Exercise aim
Every line in the data below that holds "will" should be found and copied.

[Saved entries]
● ● ● ● ●
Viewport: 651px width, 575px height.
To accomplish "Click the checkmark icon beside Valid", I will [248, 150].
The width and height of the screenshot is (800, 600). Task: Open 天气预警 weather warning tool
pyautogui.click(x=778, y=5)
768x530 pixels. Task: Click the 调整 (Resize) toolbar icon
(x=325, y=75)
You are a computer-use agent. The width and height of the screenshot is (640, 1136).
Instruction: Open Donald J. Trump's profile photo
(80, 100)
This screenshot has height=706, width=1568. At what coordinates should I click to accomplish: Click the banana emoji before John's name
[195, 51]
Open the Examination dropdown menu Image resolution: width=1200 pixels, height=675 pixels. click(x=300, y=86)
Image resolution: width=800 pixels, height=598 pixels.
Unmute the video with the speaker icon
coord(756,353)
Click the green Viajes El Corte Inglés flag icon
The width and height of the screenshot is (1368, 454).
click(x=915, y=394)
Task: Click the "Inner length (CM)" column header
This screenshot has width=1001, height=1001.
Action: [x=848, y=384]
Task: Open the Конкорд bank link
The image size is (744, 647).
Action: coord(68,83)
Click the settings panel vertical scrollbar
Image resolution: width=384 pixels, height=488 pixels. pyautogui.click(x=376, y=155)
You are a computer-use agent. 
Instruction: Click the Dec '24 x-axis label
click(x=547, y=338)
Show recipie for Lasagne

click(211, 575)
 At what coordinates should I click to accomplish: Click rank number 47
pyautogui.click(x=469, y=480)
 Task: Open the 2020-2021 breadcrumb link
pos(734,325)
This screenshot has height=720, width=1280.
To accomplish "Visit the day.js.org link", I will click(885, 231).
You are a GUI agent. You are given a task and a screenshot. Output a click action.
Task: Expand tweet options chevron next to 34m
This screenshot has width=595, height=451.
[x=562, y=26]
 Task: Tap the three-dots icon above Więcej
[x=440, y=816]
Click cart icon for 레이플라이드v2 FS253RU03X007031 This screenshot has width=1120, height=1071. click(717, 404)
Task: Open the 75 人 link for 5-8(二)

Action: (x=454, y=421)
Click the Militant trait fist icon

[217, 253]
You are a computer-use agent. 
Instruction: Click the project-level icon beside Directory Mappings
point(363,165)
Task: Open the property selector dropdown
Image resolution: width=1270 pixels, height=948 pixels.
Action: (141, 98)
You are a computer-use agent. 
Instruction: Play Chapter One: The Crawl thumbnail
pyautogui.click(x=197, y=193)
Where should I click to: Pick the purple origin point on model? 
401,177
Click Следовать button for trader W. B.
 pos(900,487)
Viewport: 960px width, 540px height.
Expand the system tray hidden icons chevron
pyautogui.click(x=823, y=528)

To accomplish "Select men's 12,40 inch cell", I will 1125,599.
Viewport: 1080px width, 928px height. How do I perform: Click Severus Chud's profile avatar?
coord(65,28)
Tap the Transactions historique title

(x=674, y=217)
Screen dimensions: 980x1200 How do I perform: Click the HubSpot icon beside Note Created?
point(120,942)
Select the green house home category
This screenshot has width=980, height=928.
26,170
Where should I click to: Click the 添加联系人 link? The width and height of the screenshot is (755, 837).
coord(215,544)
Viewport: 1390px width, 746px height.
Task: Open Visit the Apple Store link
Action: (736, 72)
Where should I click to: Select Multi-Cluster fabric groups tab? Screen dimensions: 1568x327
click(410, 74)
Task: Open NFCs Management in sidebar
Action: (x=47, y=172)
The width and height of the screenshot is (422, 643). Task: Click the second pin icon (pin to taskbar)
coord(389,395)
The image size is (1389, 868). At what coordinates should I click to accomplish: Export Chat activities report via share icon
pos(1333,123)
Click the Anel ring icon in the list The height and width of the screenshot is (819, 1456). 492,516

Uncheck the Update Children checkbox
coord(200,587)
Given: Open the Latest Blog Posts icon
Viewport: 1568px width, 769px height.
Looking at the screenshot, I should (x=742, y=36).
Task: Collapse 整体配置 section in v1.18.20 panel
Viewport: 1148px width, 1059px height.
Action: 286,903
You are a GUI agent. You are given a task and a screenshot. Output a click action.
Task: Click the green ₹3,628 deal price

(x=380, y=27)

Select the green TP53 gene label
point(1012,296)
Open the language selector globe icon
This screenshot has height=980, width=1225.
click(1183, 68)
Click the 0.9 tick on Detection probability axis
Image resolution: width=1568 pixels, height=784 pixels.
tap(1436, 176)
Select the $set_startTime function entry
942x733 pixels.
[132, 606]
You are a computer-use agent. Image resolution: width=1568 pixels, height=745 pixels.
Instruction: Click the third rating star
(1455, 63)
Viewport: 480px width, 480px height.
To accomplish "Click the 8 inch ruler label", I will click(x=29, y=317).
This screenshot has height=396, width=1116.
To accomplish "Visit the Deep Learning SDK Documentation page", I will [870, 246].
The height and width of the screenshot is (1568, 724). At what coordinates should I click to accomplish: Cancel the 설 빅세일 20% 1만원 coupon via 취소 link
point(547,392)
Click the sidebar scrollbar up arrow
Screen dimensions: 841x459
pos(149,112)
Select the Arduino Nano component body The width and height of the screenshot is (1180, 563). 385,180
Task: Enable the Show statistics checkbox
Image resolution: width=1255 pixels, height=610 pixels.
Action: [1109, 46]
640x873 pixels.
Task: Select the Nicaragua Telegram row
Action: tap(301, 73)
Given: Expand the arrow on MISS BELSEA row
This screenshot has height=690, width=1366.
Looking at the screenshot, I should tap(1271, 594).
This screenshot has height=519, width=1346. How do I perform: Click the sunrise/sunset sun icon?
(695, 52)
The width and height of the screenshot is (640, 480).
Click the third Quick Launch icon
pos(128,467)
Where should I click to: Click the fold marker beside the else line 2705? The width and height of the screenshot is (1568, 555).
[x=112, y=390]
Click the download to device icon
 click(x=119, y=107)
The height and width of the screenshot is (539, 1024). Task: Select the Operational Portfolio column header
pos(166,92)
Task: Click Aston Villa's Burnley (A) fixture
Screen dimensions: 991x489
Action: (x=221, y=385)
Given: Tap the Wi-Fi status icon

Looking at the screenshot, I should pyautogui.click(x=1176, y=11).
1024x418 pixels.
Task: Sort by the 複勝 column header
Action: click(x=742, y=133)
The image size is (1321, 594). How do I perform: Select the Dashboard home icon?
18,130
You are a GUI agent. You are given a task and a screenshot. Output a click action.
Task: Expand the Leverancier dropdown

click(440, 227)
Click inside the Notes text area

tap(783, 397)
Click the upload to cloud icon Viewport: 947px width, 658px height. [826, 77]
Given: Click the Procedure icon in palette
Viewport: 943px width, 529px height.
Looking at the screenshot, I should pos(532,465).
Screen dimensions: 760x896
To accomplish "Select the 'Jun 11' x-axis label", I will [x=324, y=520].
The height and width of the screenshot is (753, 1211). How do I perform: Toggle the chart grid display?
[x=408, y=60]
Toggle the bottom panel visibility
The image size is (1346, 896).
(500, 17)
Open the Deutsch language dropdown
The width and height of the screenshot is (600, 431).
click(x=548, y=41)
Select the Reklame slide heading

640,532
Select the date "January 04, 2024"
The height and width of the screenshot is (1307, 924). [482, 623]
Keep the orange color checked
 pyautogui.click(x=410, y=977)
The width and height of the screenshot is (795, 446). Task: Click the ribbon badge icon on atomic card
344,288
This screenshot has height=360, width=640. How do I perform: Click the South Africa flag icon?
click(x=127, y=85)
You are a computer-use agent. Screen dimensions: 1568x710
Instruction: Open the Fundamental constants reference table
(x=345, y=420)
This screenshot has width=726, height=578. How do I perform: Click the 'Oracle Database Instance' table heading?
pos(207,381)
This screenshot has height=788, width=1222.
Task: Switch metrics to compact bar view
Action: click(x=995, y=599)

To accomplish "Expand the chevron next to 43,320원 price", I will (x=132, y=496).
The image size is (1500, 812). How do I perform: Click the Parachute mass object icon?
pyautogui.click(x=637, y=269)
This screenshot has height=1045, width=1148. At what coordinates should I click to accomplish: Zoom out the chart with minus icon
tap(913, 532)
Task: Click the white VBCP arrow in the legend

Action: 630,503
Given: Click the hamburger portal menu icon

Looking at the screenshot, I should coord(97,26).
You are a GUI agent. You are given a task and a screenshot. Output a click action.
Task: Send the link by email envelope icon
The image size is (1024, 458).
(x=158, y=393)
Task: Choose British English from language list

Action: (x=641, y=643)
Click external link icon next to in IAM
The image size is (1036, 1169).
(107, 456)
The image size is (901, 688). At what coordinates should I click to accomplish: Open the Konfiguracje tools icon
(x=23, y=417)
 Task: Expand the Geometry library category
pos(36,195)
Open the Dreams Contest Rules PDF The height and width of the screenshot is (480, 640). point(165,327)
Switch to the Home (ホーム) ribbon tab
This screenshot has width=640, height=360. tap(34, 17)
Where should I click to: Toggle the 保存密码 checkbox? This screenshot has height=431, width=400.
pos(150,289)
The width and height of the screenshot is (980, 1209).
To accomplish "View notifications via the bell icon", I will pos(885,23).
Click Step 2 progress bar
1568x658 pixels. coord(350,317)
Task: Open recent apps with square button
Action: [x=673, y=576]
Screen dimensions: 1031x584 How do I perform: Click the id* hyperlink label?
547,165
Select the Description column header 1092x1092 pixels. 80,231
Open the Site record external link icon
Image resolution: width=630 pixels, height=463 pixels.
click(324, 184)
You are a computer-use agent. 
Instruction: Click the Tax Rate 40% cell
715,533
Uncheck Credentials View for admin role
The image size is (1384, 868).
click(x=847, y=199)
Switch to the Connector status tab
● ● ● ● ●
Response to this exercise
To accomplish "Click the checkmark icon beside Valid", I will [248, 150].
To accomplish "Visit the day.js.org link", I will click(885, 231).
To accomplish "Select men's 12,40 inch cell", I will 1125,599.
To accomplish "Click the 8 inch ruler label", I will click(x=29, y=317).
To accomplish "Visit the Deep Learning SDK Documentation page", I will [870, 246].
To accomplish "Select the 'Jun 11' x-axis label", I will [x=324, y=520].
To accomplish "Expand the chevron next to 43,320원 price", I will (x=132, y=496).
To accomplish "View notifications via the bell icon", I will pos(885,23).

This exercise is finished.